The Makati RTC had dismissed the Wheels complaint in 2009 for failing to take the arbitration route in Singapore as provided for in the BMW franchise agreement.
But appellate justices Amelita Tolentino, Ricardo Rosario and Leoncia Dimagiba said the P75-million reimbursement claim by Wheels principals Ramon Goh, Escorton Teng and Antonio Teng for their alleged capital and inventory expenses "does not pertain to any matters that must be referred to arbitration."
The litigation started a year after German carmaker formally took over the import and distribution of BMW from Asian Carmakers Corp., which had awarded a dealership to Wheels in 1995.
Despite being ranked number 2 dealer for 2001, BMW terminated the Wheels franchise the following year, even after a series of mediation meetings initiated by BMW Philippines and Asian Carmakers chairman Jose Alvarez.
PDIC denies Rufino coverage
The Philippine Deposit Insurance Commission has denied the claim of real estate magnate Macario Rufino to have his savings deposit in the shuttered Export and Industry Bank covered by the mandatory insurance coverage of P500,000.
The Rufino account was where Export Bank had been depositing its P100,000 a month rent for its Ayala Rufino branch and the account, by PDIC definition, did not fall within the purview of "money received by a bank in the usual course of business."
Besides, Rufino was actually a landlord of Export Bank and not a depositor in the strict sense, the PDIC ruled.
Furthermore, Export Bank was crediting Rufino's account by actually booking the expenses under rent even when the bank's liquidity had already been deemed as, the PDIC pointed out, "critically deficient."
Rufino sued the PDIC but the Court of Appeals last month stood squarely behind PDIC chairman Cesar Purisima and president Valentin Araneta in rejecting Rufino's claim.
Villafuertes: Lose some, settle some
After years of skirmishing with bank creditors, former Camarines Sur Governor Luis Raymund Villafuerte Jr. and his wife Lara Maria appear to be finally on the financial rebound.
The Villafuerte couple have reached an amicable settlement with China Bank over the couple's export-oriented loan extended years ago by the bank of taipan Henry Sy, with the settlement having received final judicial approval last month.

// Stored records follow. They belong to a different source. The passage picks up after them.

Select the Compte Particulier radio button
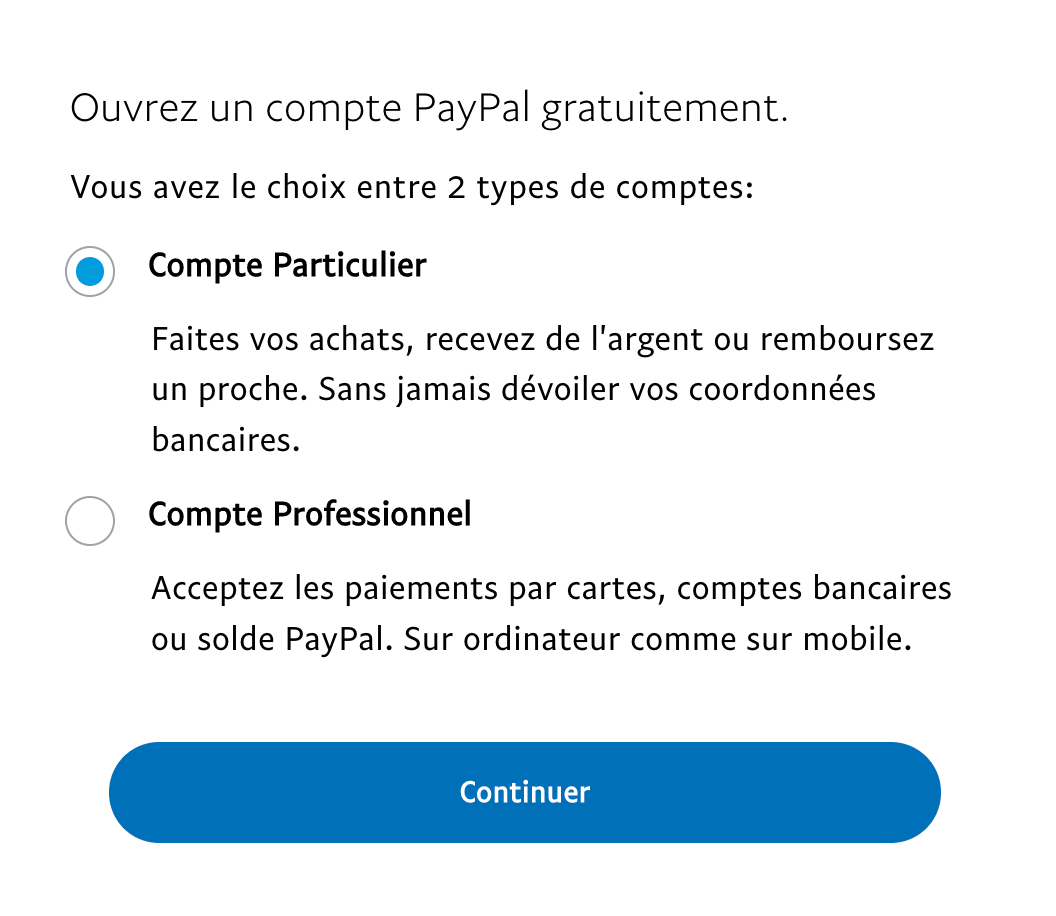The image size is (1056, 916). [90, 271]
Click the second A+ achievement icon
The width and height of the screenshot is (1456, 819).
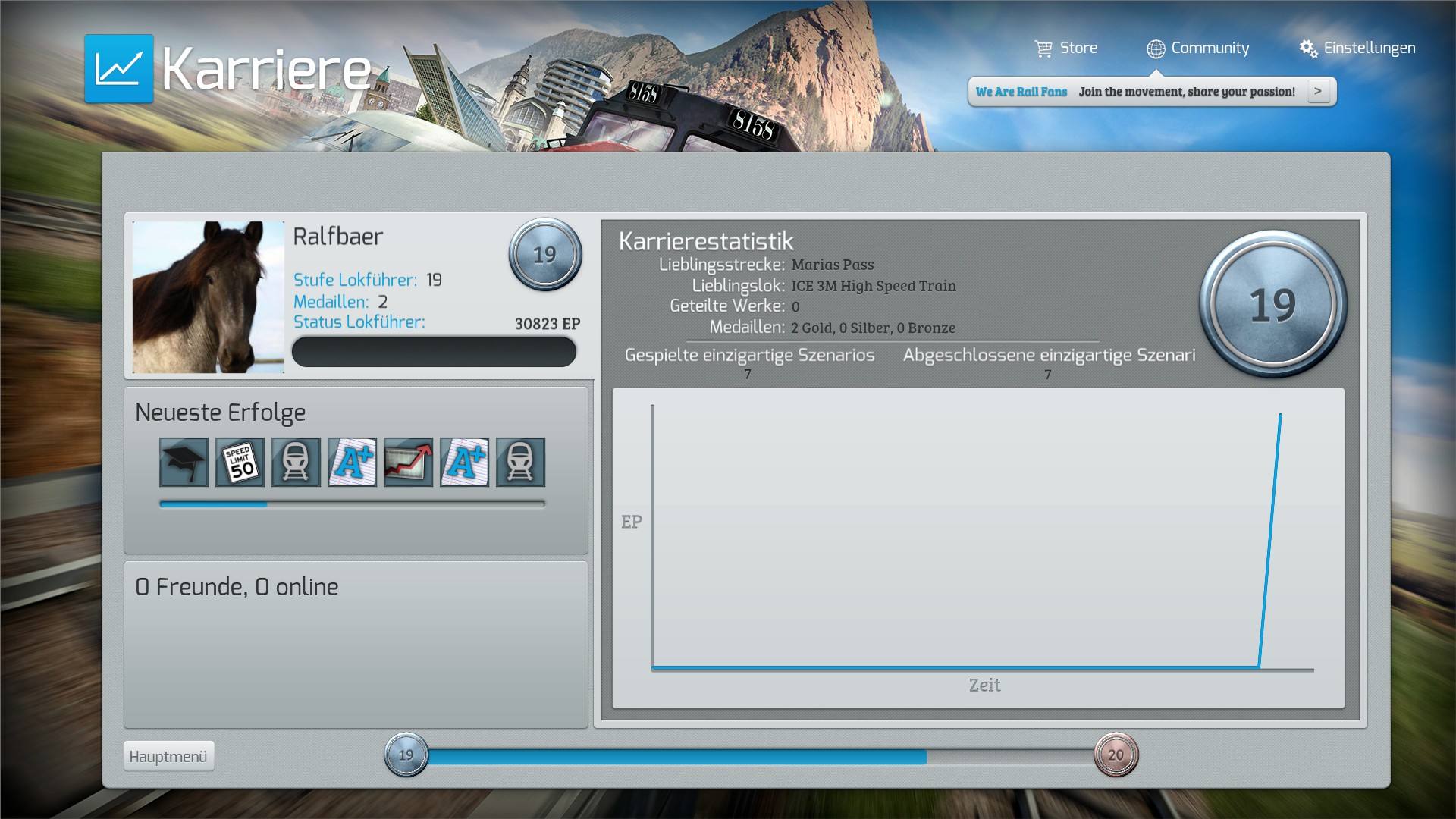[x=464, y=462]
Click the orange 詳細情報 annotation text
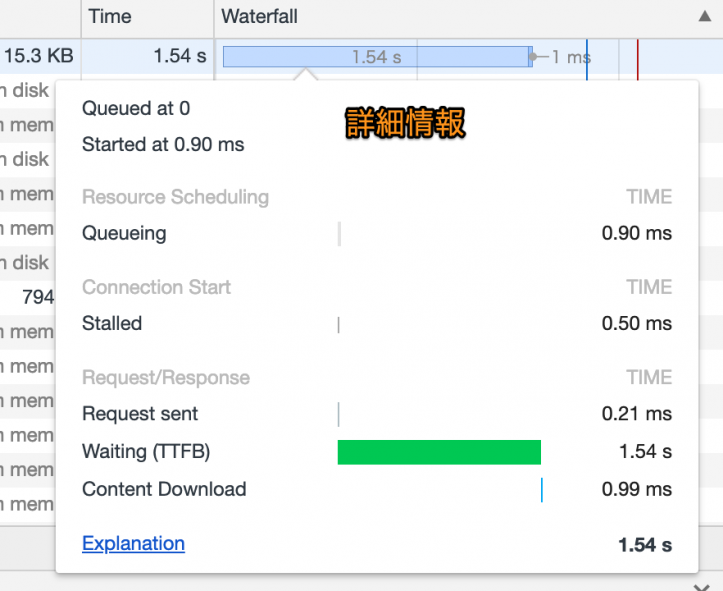Viewport: 723px width, 591px height. point(405,123)
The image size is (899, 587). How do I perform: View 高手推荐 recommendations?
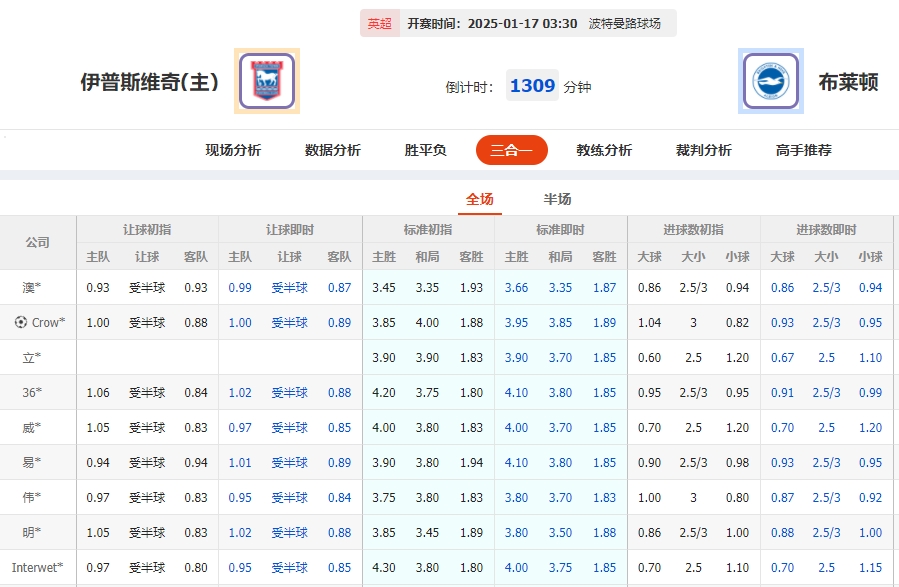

This left the Security Bank still trying to collect against the Villafuertes on the $1.12 million loan it had extended in 2007 to the couple's Lara's Gifts and Decors business.
Relations between Security Bank and the Villafuertes have gotten so bad at one point that bank officers trying to serve a writ of attachment on the couple's Alabang home had been shooed away by armed guards.
Back in his province, the ex-governor also lost in his 2009 feud with then Naga City Mayor Jesse Robredo, when the Court of Appeals rejected Villafuerte and upheld the Robredo-enacted ordinance prohibiting vending and the holding of trade fairs at the two city plazas.
Villafuerte and the provincial government sued Robredo and the city government after the Naga police dismantled in August 2009 the province-sponsored trade fair that Villafuerte insisted on holding on the city-owned Plaza Rizal despite the city hall ban.
Villafuerte pursued the case up to this year even after the Supreme Court in September 2009 already ruled that the contested plaza fell under the administrative control and supervision of the city government.